PASSAGE EXTRAIT>
○ ○ ○ ○ ○ ○ ○
Marco Bellocchio filme avec maestria le crépuscule de Cosa Nostra dans une fresque magistrale, riche et aride. Au cœur du Traitre, le destin du repenti Tommaso Buscetta, pièce maîtresse de l’enquête du juge Falcone contre la mafia italienne. Le sort funeste du magistrat (la reconstitution de l’attentat dont il a été victime est d’ailleurs une incroyable fulgurance), est certainement plus célèbre que l’investigation elle-même, on est donc reconnaissant au réalisateur italien d’éclairer d’un œil expert cette période sanglante et brutale. Car le Traitre est une fascinante plongée au cœur de la pègre Sicilienne et surtout une passionnante entreprise de « déglamourisation » de Cosa Nostra, tant ces mafieux sont montrés comme des hommes assez ordinaires, avec peu d’envergure et aucun code moral. La plupart sont des petits soldats engagés dans un combat absurde, puisque très vite le business n’est plus qu’un prétexte pour laisser parler les égos et les guerres de territoires. Une cour d’école où l’on tire à balle réelle…
La mise en scène très rêche, ultra-réaliste contribue à donner cette image finalement assez pathétique d’une organisation dont l’aura souvent fantasmée est largement entamée.
○ ○ ○ ○ ○ ○ ○
LIGNES DE DONNÉES>
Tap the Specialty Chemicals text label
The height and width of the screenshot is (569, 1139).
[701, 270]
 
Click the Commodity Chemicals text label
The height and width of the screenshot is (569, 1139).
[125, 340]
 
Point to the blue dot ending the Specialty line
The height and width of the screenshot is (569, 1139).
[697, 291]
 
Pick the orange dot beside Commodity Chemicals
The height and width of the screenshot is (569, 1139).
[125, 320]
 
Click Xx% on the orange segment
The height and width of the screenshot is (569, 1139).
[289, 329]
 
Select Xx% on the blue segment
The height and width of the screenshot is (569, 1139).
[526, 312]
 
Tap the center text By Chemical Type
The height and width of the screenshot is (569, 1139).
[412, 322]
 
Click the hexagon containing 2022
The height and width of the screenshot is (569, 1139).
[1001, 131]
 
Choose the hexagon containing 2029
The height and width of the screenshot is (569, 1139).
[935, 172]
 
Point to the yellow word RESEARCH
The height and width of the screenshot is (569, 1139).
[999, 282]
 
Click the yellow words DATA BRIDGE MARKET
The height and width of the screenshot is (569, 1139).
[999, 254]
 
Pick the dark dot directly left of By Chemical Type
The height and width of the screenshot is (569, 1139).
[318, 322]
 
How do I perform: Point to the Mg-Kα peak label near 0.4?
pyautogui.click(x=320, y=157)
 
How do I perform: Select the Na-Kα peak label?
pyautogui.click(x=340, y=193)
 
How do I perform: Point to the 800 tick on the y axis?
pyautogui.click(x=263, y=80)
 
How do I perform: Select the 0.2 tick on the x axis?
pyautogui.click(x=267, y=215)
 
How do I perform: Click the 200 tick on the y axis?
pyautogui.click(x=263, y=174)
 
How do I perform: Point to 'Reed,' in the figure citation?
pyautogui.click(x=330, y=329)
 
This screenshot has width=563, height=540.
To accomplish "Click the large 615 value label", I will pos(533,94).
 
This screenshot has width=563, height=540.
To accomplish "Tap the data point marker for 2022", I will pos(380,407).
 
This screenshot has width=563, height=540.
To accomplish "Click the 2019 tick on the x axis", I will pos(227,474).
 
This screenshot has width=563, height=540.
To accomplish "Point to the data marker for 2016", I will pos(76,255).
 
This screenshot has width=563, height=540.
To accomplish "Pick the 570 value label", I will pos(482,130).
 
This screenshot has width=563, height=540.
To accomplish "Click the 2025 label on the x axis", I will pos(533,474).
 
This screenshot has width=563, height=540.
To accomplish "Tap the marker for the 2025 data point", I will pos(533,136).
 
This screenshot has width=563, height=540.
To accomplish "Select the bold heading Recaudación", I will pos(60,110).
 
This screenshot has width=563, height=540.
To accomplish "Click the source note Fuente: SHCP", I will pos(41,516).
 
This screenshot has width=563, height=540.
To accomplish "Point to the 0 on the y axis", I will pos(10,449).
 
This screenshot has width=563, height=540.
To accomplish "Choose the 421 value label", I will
○ ○ ○ ○ ○ ○ ○
EXERCICE PROPOSÉ> Prolongez la critique du film Le Traître de Marco Bellocchio à partir de sa dernière phrase.

EXERCICE CORRIGÉ>
Précieusement documenté, le film souffre de légères longueurs avant que ne commencent le(s) procès, mais est captivant tout le reste du temps, et ce malgré la profusion de personnages qui gravitent autour de Buscetta.
Dès la première scène de banquet (qui peut en rappeler une autre…), Bellocchio agrippe un auditoire dont il conserve l’attention lorsque Buscetta s’exile au Brésil, d’où il ne peut que constater enchaînement des exécutions en Italie. Mais c’est surtout à son retour pour les confrontations et le procès que Le Traître prend de l’ampleur, dans ce petit théâtre d’opérette où s’égosillent des clowns aux mains couvertes de sang. Il est saisissant d’y voir évoluer Buscetta, personnage hors norme, complexe et romanesque dont le réalisateur et son interprète (Pierfrancesco Favino, énorme) explorent la psyché avec une minutie incroyable. La manière dont il pèse ses choix, anticipe la fin d’une époque et justifie sa trahison est un modèle de caractérisation.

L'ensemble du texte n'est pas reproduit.